- Exercise aim -
Please reproduce the stretch of the fatherhood passage from "The most significant" through "with their children.", word for word.

From divorced dads and older dads to gay dads and stepdads, the number of ‘alternadads’ is evolving rapidly. So too, it seems, are society’s expectations of what being a father means. In honour of all the wonderful fathers out there, we take a look at fatherhood through the ages to see just what those changes are and what they mean for family life.
We can’t, of course, know exactly what primitive fatherhood meant, but it does seem likely that many fathers and grandfathers would have had to be away from home hunting for long periods of time while women foraged locally and looked after the children. However, large extended families and tribes generally lived in very close proximity to one another and fathers, when they were at home, were probably quite closely involved in the lives and care of their children.
Even in wealthy families, children still generally slept with their parents – the ‘nursery’ didn’t appear in architecture until the late nineteenth century. The majority of children didn’t yet attend school, and many families worked together in the fields, meaning fathers were very much part of their children’s lives and education. Since a relatively high number of women died in childbirth, Pre-industrial Dad had to be able to take on the responsibilities of rearing children. However, there was also an increasing expectation that a father should focus on being the strong detached leader and disciplinarian of the family.
The most significant thing that happened to fathers was that they started working away from home – often far away. Women began to take over traditional ‘father’ tasks like educating the children, so that not only were fathers spending less time with their children, they were also becoming ‘de-skilled.’ Increasingly, a father’s role was to serve as the breadwinner and the conveyer of moral values and religious education to his children. Imperialism and on-going wars, especially the two world wars, meant that men had to be ready to leave their families at a moment’s notice. Many children lost their fathers, and fathers who returned generally kept silent about their experiences, affecting their communication and relationships with their children.

- Record extracts -
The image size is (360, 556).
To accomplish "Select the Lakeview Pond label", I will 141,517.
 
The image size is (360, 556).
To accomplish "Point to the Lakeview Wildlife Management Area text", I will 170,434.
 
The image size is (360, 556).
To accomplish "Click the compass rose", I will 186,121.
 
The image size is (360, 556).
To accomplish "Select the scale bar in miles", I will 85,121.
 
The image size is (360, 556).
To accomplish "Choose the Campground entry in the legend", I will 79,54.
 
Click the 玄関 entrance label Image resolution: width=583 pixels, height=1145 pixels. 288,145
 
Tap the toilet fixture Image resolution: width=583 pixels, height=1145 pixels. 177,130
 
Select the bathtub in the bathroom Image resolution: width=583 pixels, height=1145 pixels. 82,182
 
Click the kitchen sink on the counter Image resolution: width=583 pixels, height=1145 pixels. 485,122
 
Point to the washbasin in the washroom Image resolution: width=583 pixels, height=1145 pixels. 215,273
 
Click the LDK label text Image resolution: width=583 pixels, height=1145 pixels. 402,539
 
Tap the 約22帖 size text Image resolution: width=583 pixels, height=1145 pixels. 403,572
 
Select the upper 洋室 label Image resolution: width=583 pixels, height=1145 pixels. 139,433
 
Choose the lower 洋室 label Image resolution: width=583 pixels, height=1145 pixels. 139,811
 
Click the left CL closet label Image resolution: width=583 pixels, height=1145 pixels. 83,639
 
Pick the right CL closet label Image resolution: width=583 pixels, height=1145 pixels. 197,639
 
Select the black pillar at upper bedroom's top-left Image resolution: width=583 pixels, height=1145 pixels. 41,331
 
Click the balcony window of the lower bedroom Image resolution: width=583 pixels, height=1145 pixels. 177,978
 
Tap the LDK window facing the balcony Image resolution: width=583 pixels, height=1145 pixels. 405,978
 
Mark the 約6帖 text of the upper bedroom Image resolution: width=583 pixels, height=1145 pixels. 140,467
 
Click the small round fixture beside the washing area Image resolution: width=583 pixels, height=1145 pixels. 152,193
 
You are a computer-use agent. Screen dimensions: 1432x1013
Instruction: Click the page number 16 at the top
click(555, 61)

- Result of this task -
The most significant thing that happened to fathers was that they started working away from home – often far away. Women began to take over traditional ‘father’ tasks like educating the children, so that not only were fathers spending less time with their children, they were also becoming ‘de-skilled.’ Increasingly, a father’s role was to serve as the breadwinner and the conveyer of moral values and religious education to his children. Imperialism and on-going wars, especially the two world wars, meant that men had to be ready to leave their families at a moment’s notice. Many children lost their fathers, and fathers who returned generally kept silent about their experiences, affecting their communication and relationships with their children.